Skip to content
New issue

Have a question about this project? Sign up for a free GitHub account to open an issue and contact its maintainers and the community.

By clicking “Sign up for GitHub”, you agree to our terms of service and privacy statement. We’ll occasionally send you account related emails.

Already on GitHub? Sign in to your account

Multiple Penalty Infractions on the Same Play Obscure the True Penalty Count and True Penalty Yardage #220

Open
JoeMarino2021 opened this issue Mar 12, 2021 · 8 comments

Comments

@JoeMarino2021
Copy link

Consider the following three plays from 2020. They all involve multiple penalty infractions on the same play.

play_id | game_id | desc | penalty_team | penalty_yards | penalty_player_name
2800 | 2020_15_TB_ATL | (1:45) 12-T.Brady pass incomplete short right to 13-M.Evans. PENALTY on ATL-24-A.Terrell, Defensive Pass Interference, 13 yards, enforced at ATL 45 - No Play. PENALTY on ATL-24-A.Terrell, Face Mask (15 Yards), 15 yards, enforced between downs. | ATL | 15 | A.Terrell
1686 | 2020_15_LAC_LV | (14:55) 64-C.Toner reported in as eligible. 10-J.Herbert pass incomplete short right to 15-J.Guyton. PENALTY on LV-27-T.Mullen, Defensive Pass Interference, 13 yards, enforced at LAC 25 - No Play. PENALTY on LV-27-T.Mullen, Face Mask (15 Yards), 15 yards, enforced between downs. | LV | 15 | T.Mullen
2559 | 2020_17_ARI_LA | (5:21) (Shotgun) 15-C.Streveler pass deep middle to 10-D.Hopkins to LA 10 for 40 yards (43-J.Johnson III). PENALTY on ARI-10-D.Hopkins, Offensive Pass Interference, 10 yards, enforced at 50 - No Play. PENALTY on ARI-10-D.Hopkins, Unsportsmanlike Conduct, 15 yards, enforced between downs. | ARI | 15 | D.Hopkins

The first case shows 28 yards of penalties on ATL, but only 15 yards are shown in the "penalty_yards" column. The second shows Mr. Mullen committed 28 yards of penalties on behalf on LV, but only 15 yards are shown in "penalty_yards". The third shows Nuke Hopkins with 25 yards of penalties, but "penalty_yards" only shows 15 yards.

> [Task prompt]
Reproduce the GitHub issue above on multiple penalties in a single play word for word, from start to finish.

> [Data section]
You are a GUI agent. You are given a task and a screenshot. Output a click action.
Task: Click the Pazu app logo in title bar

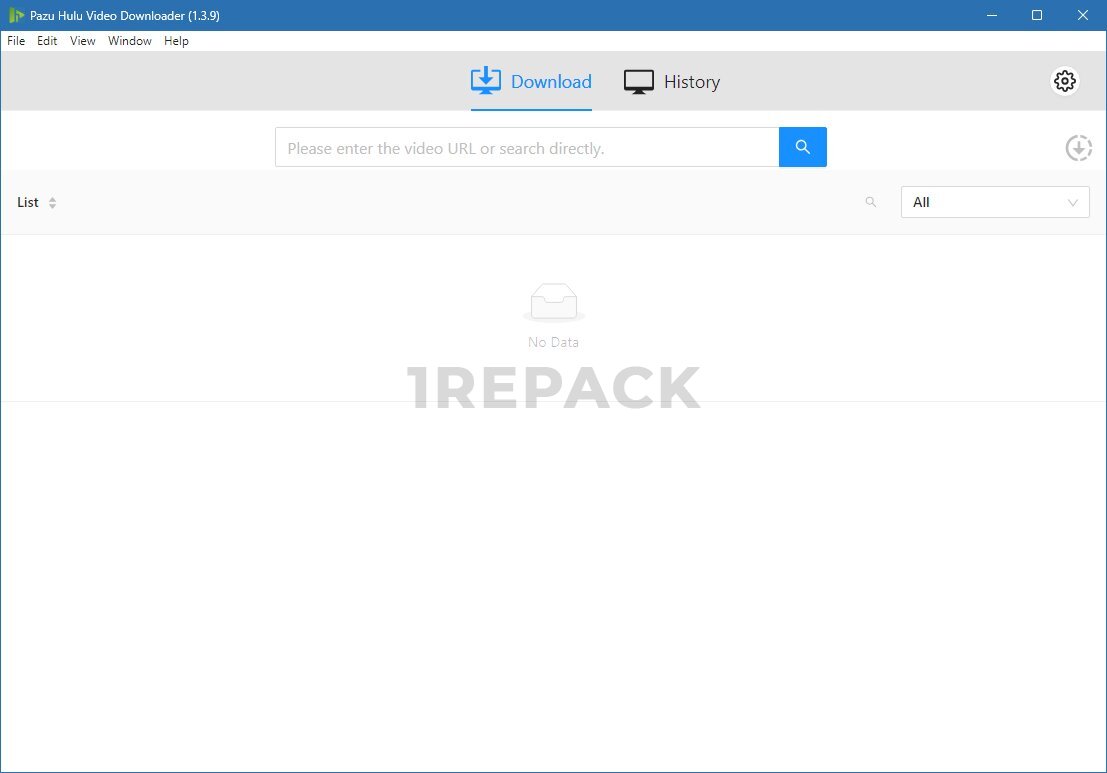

> [Written solution]
Skip to content
New issue

Have a question about this project? Sign up for a free GitHub account to open an issue and contact its maintainers and the community.

By clicking “Sign up for GitHub”, you agree to our terms of service and privacy statement. We’ll occasionally send you account related emails.

Already on GitHub? Sign in to your account

Multiple Penalty Infractions on the Same Play Obscure the True Penalty Count and True Penalty Yardage #220

Open
JoeMarino2021 opened this issue Mar 12, 2021 · 8 comments

Comments

@JoeMarino2021
Copy link

Consider the following three plays from 2020. They all involve multiple penalty infractions on the same play.

play_id | game_id | desc | penalty_team | penalty_yards | penalty_player_name
2800 | 2020_15_TB_ATL | (1:45) 12-T.Brady pass incomplete short right to 13-M.Evans. PENALTY on ATL-24-A.Terrell, Defensive Pass Interference, 13 yards, enforced at ATL 45 - No Play. PENALTY on ATL-24-A.Terrell, Face Mask (15 Yards), 15 yards, enforced between downs. | ATL | 15 | A.Terrell
1686 | 2020_15_LAC_LV | (14:55) 64-C.Toner reported in as eligible. 10-J.Herbert pass incomplete short right to 15-J.Guyton. PENALTY on LV-27-T.Mullen, Defensive Pass Interference, 13 yards, enforced at LAC 25 - No Play. PENALTY on LV-27-T.Mullen, Face Mask (15 Yards), 15 yards, enforced between downs. | LV | 15 | T.Mullen
2559 | 2020_17_ARI_LA | (5:21) (Shotgun) 15-C.Streveler pass deep middle to 10-D.Hopkins to LA 10 for 40 yards (43-J.Johnson III). PENALTY on ARI-10-D.Hopkins, Offensive Pass Interference, 10 yards, enforced at 50 - No Play. PENALTY on ARI-10-D.Hopkins, Unsportsmanlike Conduct, 15 yards, enforced between downs. | ARI | 15 | D.Hopkins

The first case shows 28 yards of penalties on ATL, but only 15 yards are shown in the "penalty_yards" column. The second shows Mr. Mullen committed 28 yards of penalties on behalf on LV, but only 15 yards are shown in "penalty_yards". The third shows Nuke Hopkins with 25 yards of penalties, but "penalty_yards" only shows 15 yards.